PUBLICADO EM 08/06/18 - 03h00

A relação da sociedade com os idosos e o tratamento dado a eles têm me preocupado muito. Só de observarmos as discussões em torno da reforma previdenciária, percebemos que estamos longe do ideal como nação. Diante disso, acredito que a informação poderá nos ajudar a mudar a conduta e, assim, a melhorarmos como país. 

De acordo com a legislação brasileira, idosos são todos aqueles que completaram 60 anos. Eles constituem a camada da população que mais cresce. Dados do Censo Demográfico 2010, realizado pelo IBGE, revelaram um aumento da população com 65 anos ou mais, que era de 4,8% em 1991, passou par a 5,9% em 2000 e chegou a 7,4% em 2010. No Brasil, existem 17 milhões de idosos, número que quase dobrou nos últimos 20 anos. O envelhecimento da população brasileira é reflexo do aumento da expectativa de vida devido ao avanço no campo da saúde e à redução da taxa de natalidade. Isso porque, também segundo o IBGE, a população brasileira vive hoje, em média, 68,6 anos.

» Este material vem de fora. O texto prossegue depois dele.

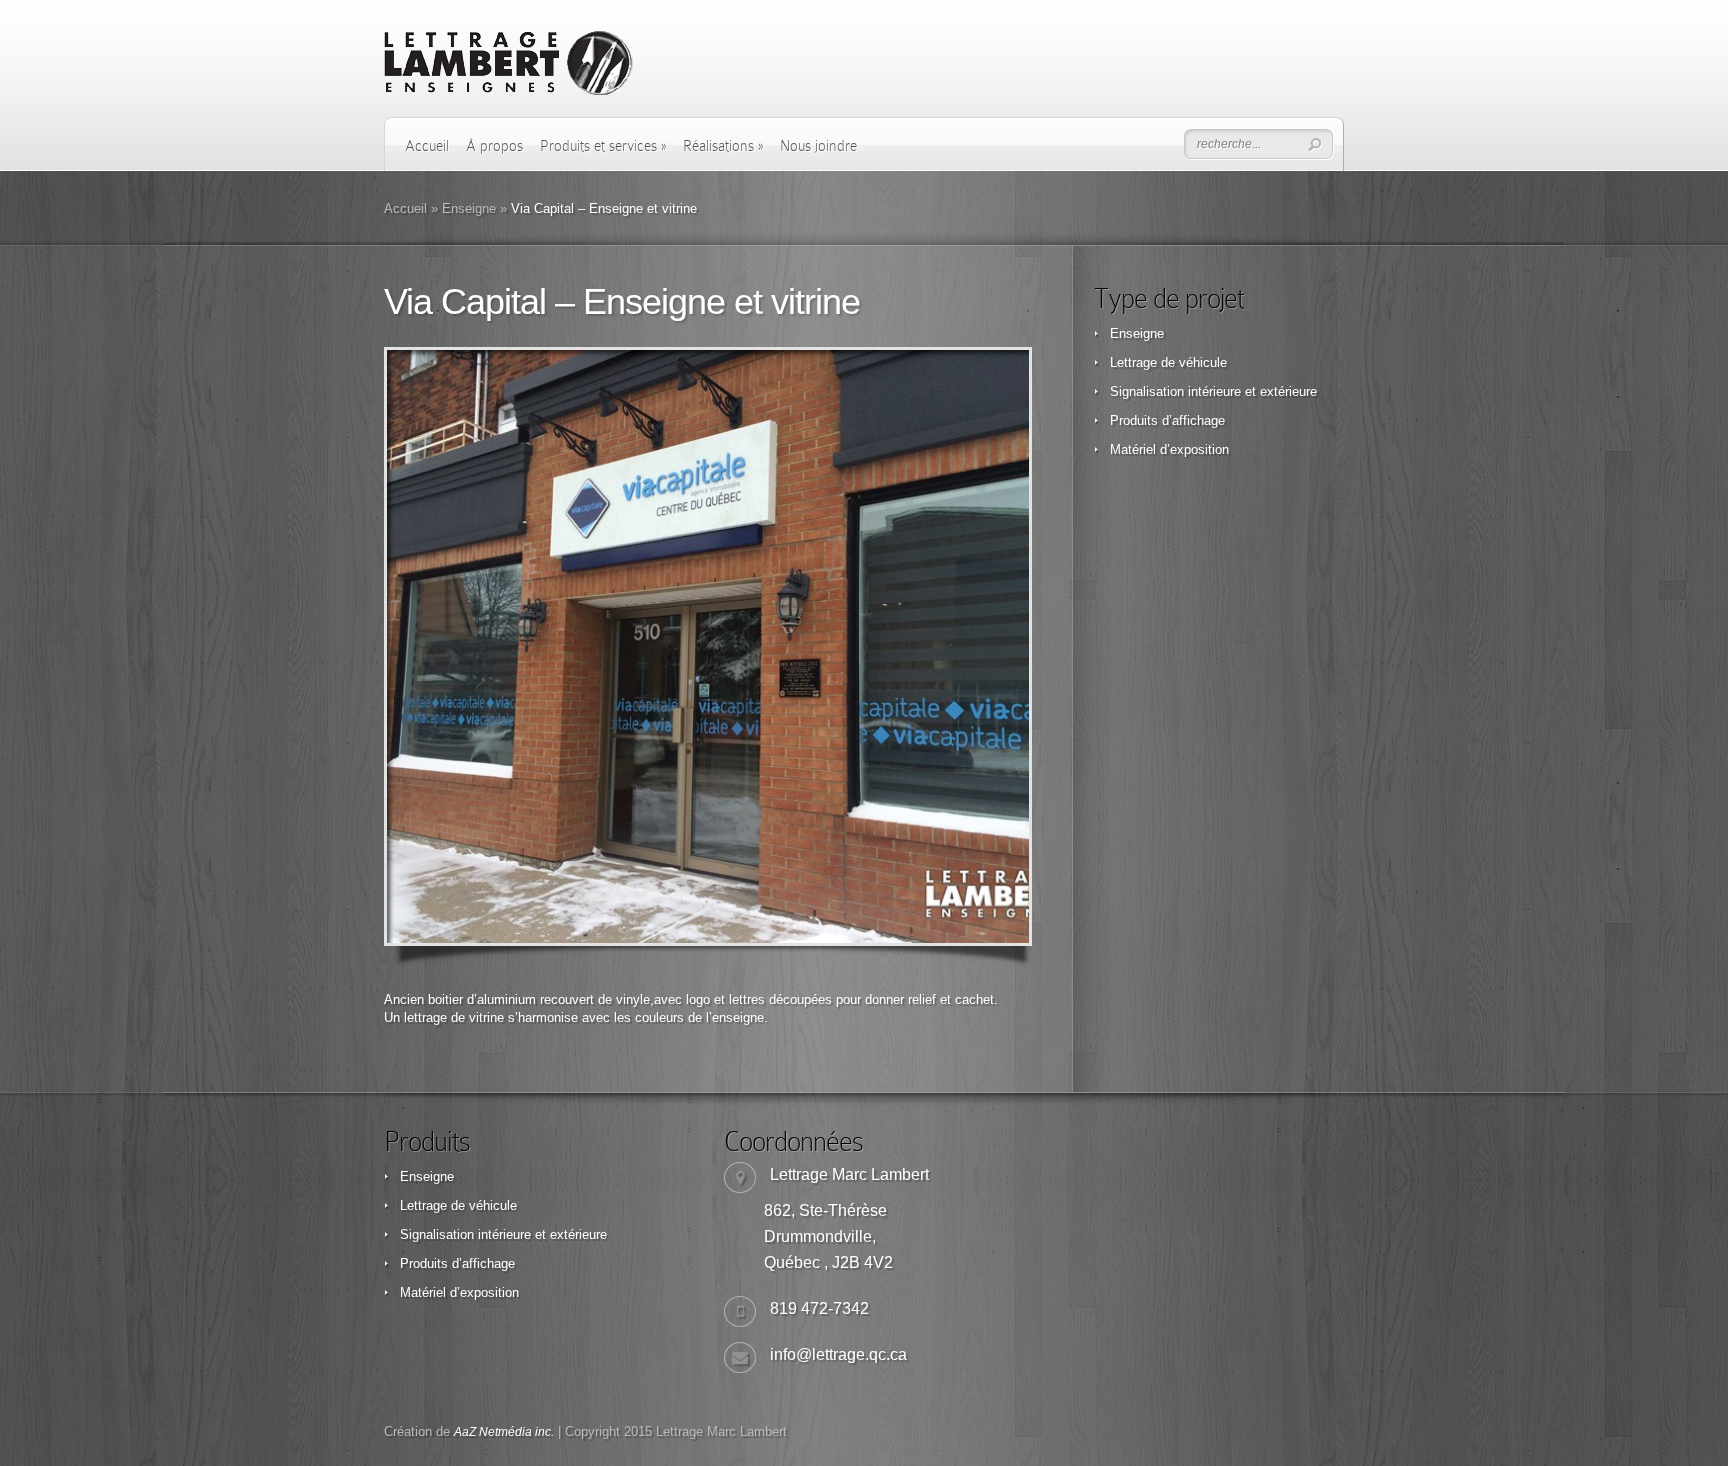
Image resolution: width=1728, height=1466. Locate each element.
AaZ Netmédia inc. (504, 1432)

Pouco sabemos dos delitos relacionados ao cuidado dos idosos: comete crime quem abandona o idoso em casas de saúde, entidades de longa permanência ou semelhantes; nega o acolhimento ou a permanência do idoso, como abrigado, pela recusa dele em dar procuração à entidade de atendimento; submete o idoso a condições desumanas ou degradantes ou deixa-o sem alimentos ou cuidados indispensáveis; não satisfaz as necessidades básicas do idoso quando obrigado por lei ou mandado; apropria-se de ou desvia bens, proventos, pensão ou qualquer outro rendimento do idoso, utilizando-os de forma diferente de sua finalidade; retém o cartão magnético de conta bancária relativa a benefícios, proventos ou pensão do idoso, bem como qualquer outro documento com o objetivo de assegurar recebimento ou ressarcimento de dívida. 

Como tem aumentado o número de idosos, aumentaram também os casos de abandono, crime que pode render até 16 anos de prisão para quem o pratica. Assim, se os filhos ou parentes próximos deixarem o idoso em alguma casa de repouso, pagarem a mensalidade, mas não forem visitá-lo, isso vai caracterizar abandono afetivo. Nesse caso, cabe também processo civil indenizatório por danos morais. Além disso, quando se trata de crimes penais, o Ministério Público pode mover ação mesmo sem o consentimento da vítima. Dessa forma, a pessoa que tinha o idoso sob seus cuidados será responsabilizada. 

Para o crime de abandono de incapaz a pena é de seis meses a três anos de prisão. Caso o abandono resulte em lesão corporal grave, a pena pode ser aumentada para até cinco anos. Se, no entanto, a vítima morrer por causa disso pode chegar a 12 anos. A pena aplicada pelo juiz é aumentada em um terço caso a vítima seja idosa, alcançando até 16 anos de reclusão.  O Estatuto do Idoso determina a existência de entidades governamentais e não governamentais de atendimento ao idoso. Elas também devem ser responsabilizadas a partir de denúncias, podendo ser só advertidas ou até proibidas de atender os idosos.

Para que uma pessoa possa entregar um idoso aos cuidados de uma casa de repouso, ou até mesmo aos cuidados de profissional competente (enfermeiros, cuidadores), sem que isso caracterize abandono, é necessário que ela fiscalize de perto a fim de checar se o idoso recebe atendimento e atenção adequados.  É importante que a pessoa faça visitas regulares ao idoso e verifique seu estado de saúde e o estado emocional.